Fragmento del documento:
□ □ □

No sé por qué, ni el momento concreto, pero sí recuerdo bien que a raíz de esa caída es cuando empecé a plantearme mejor los estudios.


Empecé a estudiar poco a poco y me daba cuenta que entendía las cosas y que no me costaba tanto como pensaba.


Las trece estaciones diarias en el metro contribuyeron a mi estudio, pues era donde me dio por leer y comprender que tenía capacidad para el estudio.


Al principio los profesores se mosquearon conmigo en los exámenes por el cambio de notas. Pues de sacar suspensos en historia y Naturales, mejoré notablemente y los primeros controles estuvieron vigilándome.

Poco a poco ellos también empezaron aceptar que había cambiado de veras y que deseaba aprender.


A partir de entonces no volví a suspender una asignatura. Es cierto que algunas me costaban más que otras, pero estudiaba todo y sobre todo en clase atendía y preguntaba mucho.

El aprovechar el tiempo de clase era lo que más me ayudó en los estudios, pues ahorraba mucho tiempo luego a la hora de repasar las lecciones.


Lo mío no era sólo estudiar. Al llegar a casa tenía que hacer las cosas de allí, tanto la casa como la comida, ya que mi madre seguía trabajando en dos lugares y yo tenía que preparar las cosas para mi hermano, para ella y para mí.

□ □ □

Listado de datos:
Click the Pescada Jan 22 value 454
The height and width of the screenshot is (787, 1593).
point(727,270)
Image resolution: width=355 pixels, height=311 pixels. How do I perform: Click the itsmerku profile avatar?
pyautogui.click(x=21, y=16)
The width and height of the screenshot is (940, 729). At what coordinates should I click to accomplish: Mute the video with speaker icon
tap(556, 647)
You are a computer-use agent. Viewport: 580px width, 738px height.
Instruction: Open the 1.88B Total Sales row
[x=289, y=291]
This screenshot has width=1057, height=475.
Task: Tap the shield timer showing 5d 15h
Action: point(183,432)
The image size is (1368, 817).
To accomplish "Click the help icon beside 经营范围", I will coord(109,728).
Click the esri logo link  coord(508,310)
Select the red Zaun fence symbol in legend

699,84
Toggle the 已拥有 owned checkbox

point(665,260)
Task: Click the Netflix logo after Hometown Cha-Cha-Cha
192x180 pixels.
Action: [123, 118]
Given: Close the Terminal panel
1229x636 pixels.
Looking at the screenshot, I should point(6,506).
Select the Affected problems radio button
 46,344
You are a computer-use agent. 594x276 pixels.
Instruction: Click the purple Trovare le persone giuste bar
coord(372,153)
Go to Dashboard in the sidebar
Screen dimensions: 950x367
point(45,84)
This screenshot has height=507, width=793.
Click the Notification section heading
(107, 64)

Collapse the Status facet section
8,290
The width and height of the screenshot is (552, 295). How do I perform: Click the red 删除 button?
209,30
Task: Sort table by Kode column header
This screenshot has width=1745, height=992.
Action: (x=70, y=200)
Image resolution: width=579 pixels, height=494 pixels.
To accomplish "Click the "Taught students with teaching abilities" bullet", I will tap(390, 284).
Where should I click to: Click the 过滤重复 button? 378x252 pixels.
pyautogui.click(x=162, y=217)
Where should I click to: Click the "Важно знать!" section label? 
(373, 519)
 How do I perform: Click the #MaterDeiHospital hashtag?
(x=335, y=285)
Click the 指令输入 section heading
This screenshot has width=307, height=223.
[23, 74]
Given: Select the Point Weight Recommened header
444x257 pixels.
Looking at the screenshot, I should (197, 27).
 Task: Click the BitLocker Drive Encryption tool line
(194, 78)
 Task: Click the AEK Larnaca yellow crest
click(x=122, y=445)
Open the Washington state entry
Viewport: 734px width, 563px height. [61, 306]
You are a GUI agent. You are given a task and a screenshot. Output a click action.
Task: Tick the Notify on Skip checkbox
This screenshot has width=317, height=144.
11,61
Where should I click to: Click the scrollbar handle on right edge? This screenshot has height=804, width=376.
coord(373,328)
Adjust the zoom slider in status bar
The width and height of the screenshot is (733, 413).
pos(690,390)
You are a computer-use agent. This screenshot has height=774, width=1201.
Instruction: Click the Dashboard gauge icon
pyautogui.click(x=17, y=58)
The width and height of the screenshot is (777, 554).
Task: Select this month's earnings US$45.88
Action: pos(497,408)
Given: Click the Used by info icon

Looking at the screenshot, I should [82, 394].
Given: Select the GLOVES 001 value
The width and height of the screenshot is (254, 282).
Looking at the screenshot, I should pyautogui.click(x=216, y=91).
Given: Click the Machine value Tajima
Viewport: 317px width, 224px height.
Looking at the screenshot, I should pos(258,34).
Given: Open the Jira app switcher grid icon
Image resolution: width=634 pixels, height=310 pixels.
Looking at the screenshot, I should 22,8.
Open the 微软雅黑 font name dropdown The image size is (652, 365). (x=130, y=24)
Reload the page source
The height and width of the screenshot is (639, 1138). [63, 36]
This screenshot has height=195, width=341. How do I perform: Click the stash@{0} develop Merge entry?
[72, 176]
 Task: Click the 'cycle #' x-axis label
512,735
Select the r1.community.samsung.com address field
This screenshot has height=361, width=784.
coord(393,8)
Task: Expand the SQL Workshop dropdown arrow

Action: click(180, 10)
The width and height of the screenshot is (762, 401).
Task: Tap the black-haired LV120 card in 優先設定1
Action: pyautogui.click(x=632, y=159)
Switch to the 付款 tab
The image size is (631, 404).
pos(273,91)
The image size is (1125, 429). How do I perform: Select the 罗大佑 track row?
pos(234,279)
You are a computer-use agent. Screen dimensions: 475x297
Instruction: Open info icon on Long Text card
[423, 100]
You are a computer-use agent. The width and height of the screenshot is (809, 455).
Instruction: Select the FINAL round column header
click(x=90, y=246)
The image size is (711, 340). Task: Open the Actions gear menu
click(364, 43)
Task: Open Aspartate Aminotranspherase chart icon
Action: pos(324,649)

□ □ □

Tareas a realizar:
[1] Según el relato sobre el cambio en los estudios, ¿para quiénes tenía que preparar las cosas quien narra al llegar a casa? Enumérelos a todos.
[2] Redacte la continuación del relato sobre el cambio en los estudios a partir de su última oración.

Respuestas a los problemas:
[1] Para su hermano, para su madre y para sí mismo.

[2]
Fue una etapa diferente, con varios altibajos y que supuso un cambio radical en mi forma de ver las cosas y mi actitud ante la vida y la gente.


La directora, que por cierto también era monja y que me ayudó mucho en esta etapa, me diría después en más de una ocasión, que había cambiado mucho, que tuvieron miedo de que yo en algún momento tirara la toalla y dejara de estudiar.

Ella estaba segura que de haber hecho esto me habría perdido y habría sido fatal para mí.


Y es cierto:

De no haber insistido, tanto ella como mi madre, para que siguiera estudiando yo habría salido del colegio y estoy segura de que ahora no estaría aquí contando esto.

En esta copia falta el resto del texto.